▶ **Task prompt**
Of the records that follow, copy only the lines from the line containing "Task: Jump to" to the line containing "1024x549 pixels.", both included, exactly as written.

***** Recorded information

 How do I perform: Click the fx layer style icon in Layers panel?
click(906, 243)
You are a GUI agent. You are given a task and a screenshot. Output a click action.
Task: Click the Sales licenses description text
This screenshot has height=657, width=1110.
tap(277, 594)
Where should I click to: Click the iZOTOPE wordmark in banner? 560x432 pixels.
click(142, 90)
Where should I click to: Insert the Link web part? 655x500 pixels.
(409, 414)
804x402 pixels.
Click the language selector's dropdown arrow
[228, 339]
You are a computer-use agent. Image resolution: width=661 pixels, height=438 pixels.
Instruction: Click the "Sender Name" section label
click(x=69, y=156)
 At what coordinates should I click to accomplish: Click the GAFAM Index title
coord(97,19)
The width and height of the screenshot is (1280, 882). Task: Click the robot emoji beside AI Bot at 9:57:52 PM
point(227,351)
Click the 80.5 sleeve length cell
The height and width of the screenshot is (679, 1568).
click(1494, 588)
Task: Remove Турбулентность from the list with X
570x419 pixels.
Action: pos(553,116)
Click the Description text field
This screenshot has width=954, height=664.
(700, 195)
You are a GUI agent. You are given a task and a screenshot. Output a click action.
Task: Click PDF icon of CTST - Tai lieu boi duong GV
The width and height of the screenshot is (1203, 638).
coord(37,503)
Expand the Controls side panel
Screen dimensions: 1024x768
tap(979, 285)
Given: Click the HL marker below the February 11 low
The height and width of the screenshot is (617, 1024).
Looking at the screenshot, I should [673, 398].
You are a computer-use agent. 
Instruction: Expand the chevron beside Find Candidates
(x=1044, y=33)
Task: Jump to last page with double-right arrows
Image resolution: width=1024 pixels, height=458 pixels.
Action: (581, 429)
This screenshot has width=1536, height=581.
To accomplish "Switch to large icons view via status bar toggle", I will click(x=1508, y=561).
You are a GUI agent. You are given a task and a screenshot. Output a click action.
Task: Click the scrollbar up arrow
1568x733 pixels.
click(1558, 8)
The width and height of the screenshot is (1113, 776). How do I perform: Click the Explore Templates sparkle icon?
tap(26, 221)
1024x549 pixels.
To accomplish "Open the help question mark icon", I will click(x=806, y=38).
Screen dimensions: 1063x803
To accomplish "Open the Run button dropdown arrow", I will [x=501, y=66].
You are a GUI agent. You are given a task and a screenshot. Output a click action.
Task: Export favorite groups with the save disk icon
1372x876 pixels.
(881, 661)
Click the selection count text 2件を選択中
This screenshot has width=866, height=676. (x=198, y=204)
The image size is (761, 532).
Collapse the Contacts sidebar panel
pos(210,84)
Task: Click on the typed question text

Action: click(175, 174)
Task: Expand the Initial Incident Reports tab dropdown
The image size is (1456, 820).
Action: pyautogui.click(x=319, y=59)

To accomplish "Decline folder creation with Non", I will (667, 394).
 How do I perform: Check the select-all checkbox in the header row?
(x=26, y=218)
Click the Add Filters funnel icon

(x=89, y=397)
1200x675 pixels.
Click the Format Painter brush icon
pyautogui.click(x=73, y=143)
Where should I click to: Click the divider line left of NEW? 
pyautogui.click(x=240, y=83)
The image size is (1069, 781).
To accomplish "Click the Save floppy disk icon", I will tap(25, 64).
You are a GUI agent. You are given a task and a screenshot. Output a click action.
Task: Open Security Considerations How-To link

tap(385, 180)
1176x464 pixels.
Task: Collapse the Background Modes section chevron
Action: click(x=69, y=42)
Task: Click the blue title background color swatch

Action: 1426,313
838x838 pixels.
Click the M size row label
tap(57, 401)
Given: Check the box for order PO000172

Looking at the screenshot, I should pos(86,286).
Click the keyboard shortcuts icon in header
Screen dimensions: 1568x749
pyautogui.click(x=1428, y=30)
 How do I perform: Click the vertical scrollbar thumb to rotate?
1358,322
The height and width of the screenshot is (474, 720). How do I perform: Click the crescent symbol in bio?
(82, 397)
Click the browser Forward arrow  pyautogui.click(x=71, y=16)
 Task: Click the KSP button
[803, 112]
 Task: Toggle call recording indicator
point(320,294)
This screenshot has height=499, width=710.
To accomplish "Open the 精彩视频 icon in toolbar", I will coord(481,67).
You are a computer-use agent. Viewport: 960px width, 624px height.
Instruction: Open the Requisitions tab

**********

▶ **Task response**
Task: Jump to last page with double-right arrows
Image resolution: width=1024 pixels, height=458 pixels.
Action: (581, 429)
This screenshot has width=1536, height=581.
To accomplish "Switch to large icons view via status bar toggle", I will click(x=1508, y=561).
You are a GUI agent. You are given a task and a screenshot. Output a click action.
Task: Click the scrollbar up arrow
1568x733 pixels.
click(1558, 8)
The width and height of the screenshot is (1113, 776). How do I perform: Click the Explore Templates sparkle icon?
tap(26, 221)
1024x549 pixels.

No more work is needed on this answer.